• [Document text]
****

Don't choose invert additions to achieve a particular colour, that should be achieved with kilned grains or Brewer's Caramel.
I was referring more to the opaqueness of Ragus inverts vs the typical translucent homemade inverts.
 
Well, Ragus Block Invert is crystalised and solid, so light won't pass through it.

The Ragus website has pictures showing crystal clear invert syrup, but not of Brewers Invert. However, I'm convinced that Ragus Invert #1 will be equally clear before the seeding with 10% glucose. Then, still warm and liquid, the syrup is poured into a blue plastic bag inside a cardboard box, where it slowly crystalises and solidifies, and becomes opaque.

I can't be certain about how transparent, or not, Ragus #2 and #3 might be when they are liquid and before they are seeded. All my attempts are translucent, as are the ingredients when in solution, but were those to be seeded with sufficient glucose for those to solidify, I suspect they would become opaque and not remain translucent.

****

• [Data records]

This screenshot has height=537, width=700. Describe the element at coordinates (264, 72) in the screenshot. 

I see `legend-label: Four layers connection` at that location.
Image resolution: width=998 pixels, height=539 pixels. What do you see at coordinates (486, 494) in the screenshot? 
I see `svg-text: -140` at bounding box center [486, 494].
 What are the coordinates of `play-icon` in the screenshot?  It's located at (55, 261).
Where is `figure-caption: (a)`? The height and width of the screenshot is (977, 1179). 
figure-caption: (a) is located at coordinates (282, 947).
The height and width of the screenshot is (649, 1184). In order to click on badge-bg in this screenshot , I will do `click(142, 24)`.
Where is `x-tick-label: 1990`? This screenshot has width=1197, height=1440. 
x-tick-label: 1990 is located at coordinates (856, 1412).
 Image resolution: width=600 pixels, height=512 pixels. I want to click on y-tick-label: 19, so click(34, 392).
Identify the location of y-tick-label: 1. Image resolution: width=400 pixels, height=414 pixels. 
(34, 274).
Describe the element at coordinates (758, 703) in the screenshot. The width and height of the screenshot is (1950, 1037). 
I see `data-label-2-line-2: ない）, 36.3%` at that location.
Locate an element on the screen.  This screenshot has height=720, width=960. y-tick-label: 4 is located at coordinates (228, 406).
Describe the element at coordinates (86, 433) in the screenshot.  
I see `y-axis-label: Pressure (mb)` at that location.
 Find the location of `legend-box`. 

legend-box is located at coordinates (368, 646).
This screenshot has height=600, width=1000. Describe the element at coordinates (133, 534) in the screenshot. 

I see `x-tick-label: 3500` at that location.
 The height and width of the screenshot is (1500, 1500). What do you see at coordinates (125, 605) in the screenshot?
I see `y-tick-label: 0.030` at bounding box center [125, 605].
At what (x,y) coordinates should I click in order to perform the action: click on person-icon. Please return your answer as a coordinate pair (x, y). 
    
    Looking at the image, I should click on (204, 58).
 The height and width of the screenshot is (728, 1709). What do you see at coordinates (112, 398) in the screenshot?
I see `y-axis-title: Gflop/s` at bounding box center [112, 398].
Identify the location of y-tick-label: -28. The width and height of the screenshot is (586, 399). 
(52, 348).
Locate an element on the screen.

****

• [Activity list]
1/ In the post about invert sugar, where is the seeded Ragus syrup poured while still warm and liquid?
2/ From the post about invert sugar, write out everything from "The Ragus website" down to "not remain translucent.".

• [Per-task answers]
1/ Into a blue plastic bag inside a cardboard box.

2/
The Ragus website has pictures showing crystal clear invert syrup, but not of Brewers Invert. However, I'm convinced that Ragus Invert #1 will be equally clear before the seeding with 10% glucose. Then, still warm and liquid, the syrup is poured into a blue plastic bag inside a cardboard box, where it slowly crystalises and solidifies, and becomes opaque.

I can't be certain about how transparent, or not, Ragus #2 and #3 might be when they are liquid and before they are seeded. All my attempts are translucent, as are the ingredients when in solution, but were those to be seeded with sufficient glucose for those to solidify, I suspect they would become opaque and not remain translucent.